I am not defending Meade or Celestron. I am simply pointing out that
their products -- in the current market -- really represent value for
the money.

Doug McDonald

unread,
Dec 31, 1995, 3:00:00 AM12/31/95
to
In article <4c4ocj$d...@texas.nwlink.com>
William Sommerwerck <will...@nwlink.com> wrote:

I am talking both types. Can't you read? I clearly said "1/20 wave". The metal,
machined mirrors can be good to 1/20 wave 633nm light. And they will keep
this figure. I've already said that. Twice. This is the third time.

I've got metal mirrors, both copper and molybdenum, that are claimed 1/8 wave
surface accuracy at 633 nm (over the inner 85% of the 2 inch aperture). The
diffraction patterns I see after several reflections off these things lead me to
believe that the specs are not lies. The surfaces of these are plenty good
for astro use.

That said, and I'll say it the third time for the understanding-impaired,
there are two kinds of such mirrors. The purely machines ones and the ones that
are machines and then polished. The latter cost more. They are quite good enough
for astronomical use. They are suitable for high power laser use
(i.e. 5000 watts per square cm CW or 10e9 watt per square cm pulsed) which is much
more critical of surface roughness (too rough and it melts.) and makes it
very hard to maintain the figure (they are metal because you can water cool them).

Dataset section
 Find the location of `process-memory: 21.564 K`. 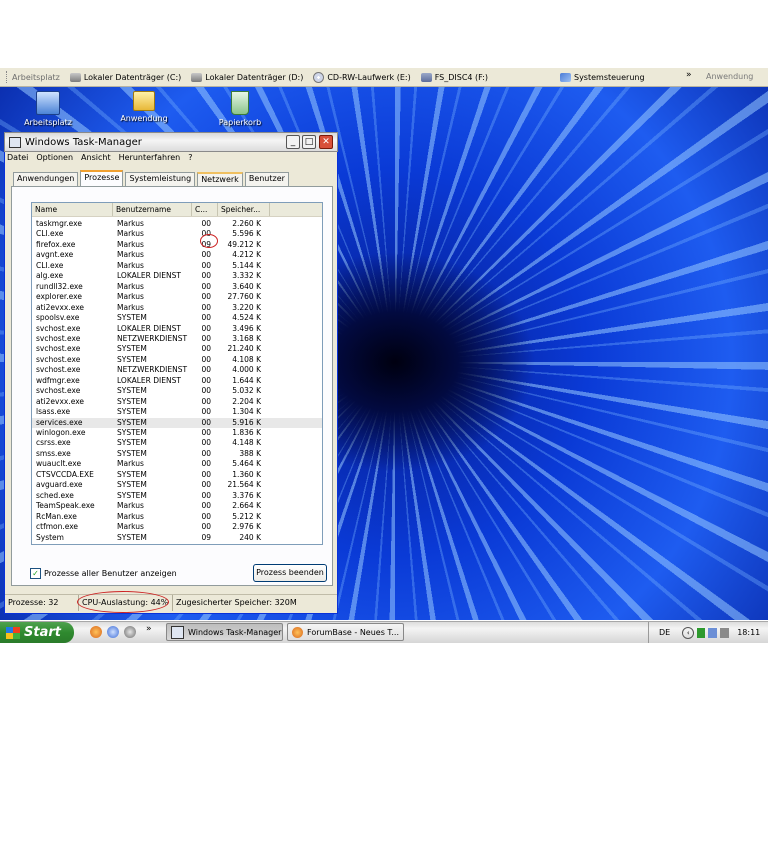

process-memory: 21.564 K is located at coordinates (244, 485).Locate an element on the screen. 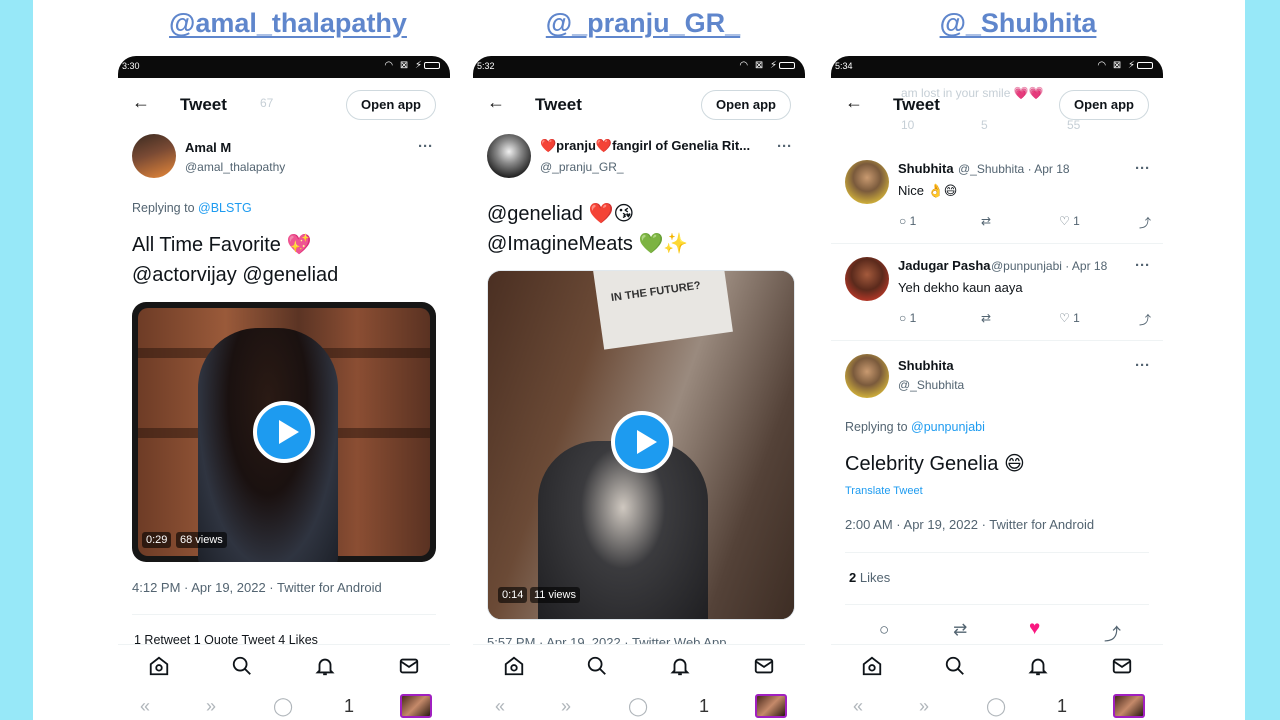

Exercise requirements
Return the part of the newsgroup post on metal mirrors from "I am talking" up to and including "the third time.", copied word for word. The lines above aren't needed for what comes next.

Answer to this task
I am talking both types. Can't you read? I clearly said "1/20 wave". The metal,
machined mirrors can be good to 1/20 wave 633nm light. And they will keep
this figure. I've already said that. Twice. This is the third time.